Scan the entries below for the word "cell". Copy out every line in which it occurs.

◆ ◆ ◆ ◆

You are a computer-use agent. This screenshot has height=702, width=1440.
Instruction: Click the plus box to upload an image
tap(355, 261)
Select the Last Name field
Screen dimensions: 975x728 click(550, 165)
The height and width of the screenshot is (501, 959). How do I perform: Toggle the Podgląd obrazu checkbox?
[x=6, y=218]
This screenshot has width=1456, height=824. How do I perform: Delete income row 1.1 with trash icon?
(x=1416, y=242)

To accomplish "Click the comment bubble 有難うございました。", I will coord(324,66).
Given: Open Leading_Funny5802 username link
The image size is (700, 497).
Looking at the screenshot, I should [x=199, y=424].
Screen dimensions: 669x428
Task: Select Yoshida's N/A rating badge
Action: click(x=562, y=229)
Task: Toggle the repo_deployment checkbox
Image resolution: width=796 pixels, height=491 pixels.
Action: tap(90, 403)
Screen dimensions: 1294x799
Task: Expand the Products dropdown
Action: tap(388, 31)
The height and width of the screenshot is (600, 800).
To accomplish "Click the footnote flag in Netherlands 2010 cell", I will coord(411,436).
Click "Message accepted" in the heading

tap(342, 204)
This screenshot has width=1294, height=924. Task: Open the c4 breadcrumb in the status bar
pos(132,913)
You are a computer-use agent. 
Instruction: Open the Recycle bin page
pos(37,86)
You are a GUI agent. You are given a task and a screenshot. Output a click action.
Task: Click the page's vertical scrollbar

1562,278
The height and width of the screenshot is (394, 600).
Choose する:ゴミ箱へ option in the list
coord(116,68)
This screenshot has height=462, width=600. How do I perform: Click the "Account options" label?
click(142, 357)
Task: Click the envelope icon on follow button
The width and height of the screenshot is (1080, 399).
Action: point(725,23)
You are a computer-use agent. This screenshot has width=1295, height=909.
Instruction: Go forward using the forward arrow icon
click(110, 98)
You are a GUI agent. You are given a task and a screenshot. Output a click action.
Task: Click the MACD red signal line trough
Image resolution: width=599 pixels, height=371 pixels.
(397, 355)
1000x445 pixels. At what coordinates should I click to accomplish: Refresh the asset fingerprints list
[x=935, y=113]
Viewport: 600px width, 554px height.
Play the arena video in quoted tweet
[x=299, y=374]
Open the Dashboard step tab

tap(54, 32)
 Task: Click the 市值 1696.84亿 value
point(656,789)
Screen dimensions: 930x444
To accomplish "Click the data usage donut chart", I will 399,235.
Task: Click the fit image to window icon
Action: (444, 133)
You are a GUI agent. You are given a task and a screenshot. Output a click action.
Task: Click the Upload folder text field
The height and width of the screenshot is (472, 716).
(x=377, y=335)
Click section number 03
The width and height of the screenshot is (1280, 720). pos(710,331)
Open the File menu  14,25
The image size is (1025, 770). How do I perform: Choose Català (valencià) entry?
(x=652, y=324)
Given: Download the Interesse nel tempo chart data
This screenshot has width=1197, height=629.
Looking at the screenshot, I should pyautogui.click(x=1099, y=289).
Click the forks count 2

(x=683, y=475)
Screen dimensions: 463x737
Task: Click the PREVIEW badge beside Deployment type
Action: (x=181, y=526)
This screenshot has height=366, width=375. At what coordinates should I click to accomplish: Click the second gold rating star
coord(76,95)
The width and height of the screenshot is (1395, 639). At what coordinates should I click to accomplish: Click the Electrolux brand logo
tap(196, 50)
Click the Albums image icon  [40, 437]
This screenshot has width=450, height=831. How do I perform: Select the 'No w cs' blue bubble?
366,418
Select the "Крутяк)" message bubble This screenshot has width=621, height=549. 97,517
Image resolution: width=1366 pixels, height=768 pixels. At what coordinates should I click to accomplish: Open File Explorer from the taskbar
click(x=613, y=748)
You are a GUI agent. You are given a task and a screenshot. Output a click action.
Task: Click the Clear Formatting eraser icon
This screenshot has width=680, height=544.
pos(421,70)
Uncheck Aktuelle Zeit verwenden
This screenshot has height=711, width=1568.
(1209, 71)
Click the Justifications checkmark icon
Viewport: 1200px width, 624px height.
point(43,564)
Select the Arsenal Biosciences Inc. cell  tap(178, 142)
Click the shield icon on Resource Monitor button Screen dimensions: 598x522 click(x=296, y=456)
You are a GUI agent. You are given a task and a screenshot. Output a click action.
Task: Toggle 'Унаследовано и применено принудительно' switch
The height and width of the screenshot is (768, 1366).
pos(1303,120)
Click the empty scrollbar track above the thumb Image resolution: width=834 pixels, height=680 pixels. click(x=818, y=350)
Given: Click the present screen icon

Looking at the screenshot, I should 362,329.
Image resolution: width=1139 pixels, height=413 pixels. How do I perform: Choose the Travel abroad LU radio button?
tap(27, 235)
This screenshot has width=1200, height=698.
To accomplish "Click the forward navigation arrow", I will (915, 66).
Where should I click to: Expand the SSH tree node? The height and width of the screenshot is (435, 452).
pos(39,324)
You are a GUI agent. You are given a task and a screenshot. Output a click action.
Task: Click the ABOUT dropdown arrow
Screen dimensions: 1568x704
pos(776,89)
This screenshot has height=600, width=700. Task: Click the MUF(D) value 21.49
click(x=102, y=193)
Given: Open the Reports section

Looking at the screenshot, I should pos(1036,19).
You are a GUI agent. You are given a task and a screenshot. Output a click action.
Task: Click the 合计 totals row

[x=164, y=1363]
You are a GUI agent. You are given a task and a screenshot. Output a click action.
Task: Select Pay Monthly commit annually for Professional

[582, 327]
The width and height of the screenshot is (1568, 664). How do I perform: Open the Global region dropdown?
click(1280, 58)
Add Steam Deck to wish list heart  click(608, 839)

◆ ◆ ◆ ◆

TASK OUTPUT:
To accomplish "Click the footnote flag in Netherlands 2010 cell", I will coord(411,436).
Select the Arsenal Biosciences Inc. cell  tap(178, 142)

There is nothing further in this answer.